William W. Fick Federal Defender's Office District of Massachusetts, Boston, MA, representing Terry W Lewis (1) Defendant.

Glenn A. MacKinlay United States Attorney's Office, Boston, MA, representing USA Plaintiff.


FINDINGS OF FACT, RULINGS OF LAW AND ORDER ON DEFENDANT'S MOTION TO SUPPRESS


An early morning encounter with Fall River police on August 10, 2006, led to the arrest of defendant Terry Lewis and his indictment by a federal grand jury as a felon in possession of a firearm and ammunition. On August 9, 2007, Lewis moved to suppress a .45 caliber pistol and six rounds of ammunition seized by the arresting officers. Lewis alleges that he was accosted and detained without probable cause or reasonable suspicion. A hearing on Lewis's motion was scheduled for November 27, 2007. The hearing was continued at the government's request (and with Lewis's assent) to January 16, 2008. The hearing lasted two days. A third hearing was held on February 8, 2008, at which Lewis testified. At Lewis's request, his counsel was given to April 8, 2008, to obtain transcripts and supplement his original brief. The government was then permitted an additional thirty days to May 8, 2008, to respond. The parties waived further oral argument. The briefing now complete, the court enters this Memorandum and Order denying Lewis's motion to suppress.

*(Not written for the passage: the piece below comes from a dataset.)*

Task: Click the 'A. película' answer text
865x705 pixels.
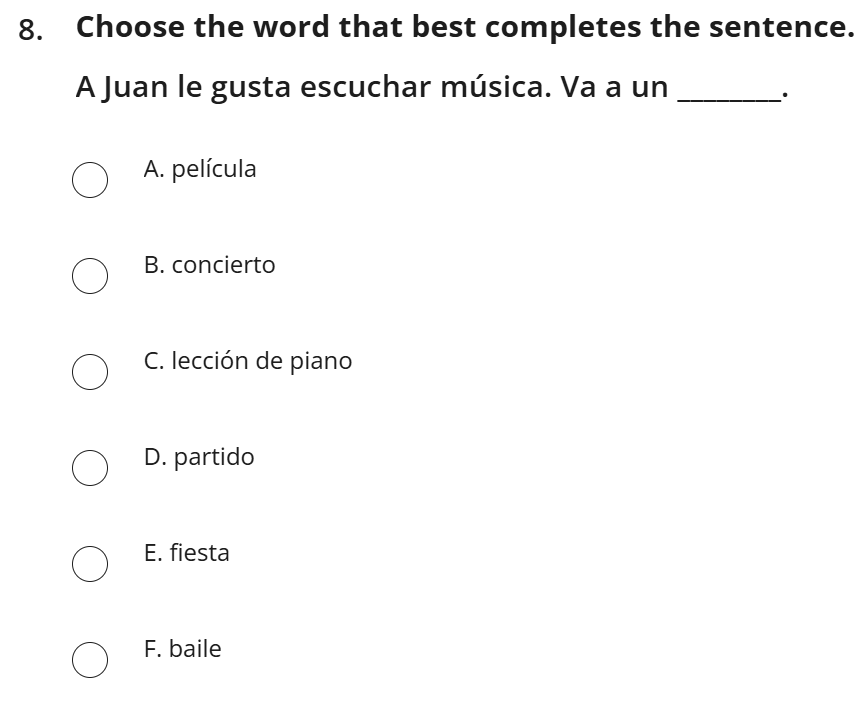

Lewis also moved to suppress certain incriminating statements that he made after the arrest, as well as a small quantity of drugs and a spent shell casing that were seized during a search of his motorcycle. This aspect of the motion to suppress is moot on the government's representation that it will offer neither the statements nor the drugs or shell casing as part of its case-in-chief.

FINDINGS OF FACT

Based on the credible evidence, I make the following findings of fact.

1. At approximately 1:45 a.m. on August 10, 2006, two veteran Fall River police officers, Brian Saurette and Donald Gosselin, were on patrol in the Flint Village neighborhood of Fall River, a "high crime" area plagued by drug dealing and shootings. The officers were in uniform and driving a marked cruiser. They had been alerted at roll call to a report of someone seen carrying a sawed-off shotgun. Gosselin spoke with a clerk at a Store 24 on Pleasant Street, a major commercial thoroughfare. The clerk told him about an incident the night before just outside the store, which involved shots being fired. The officers noticed that Pleasant Street was largely deserted, which was unusual for a hot summer's night.

The officers shared a total of over forty years of policing experience.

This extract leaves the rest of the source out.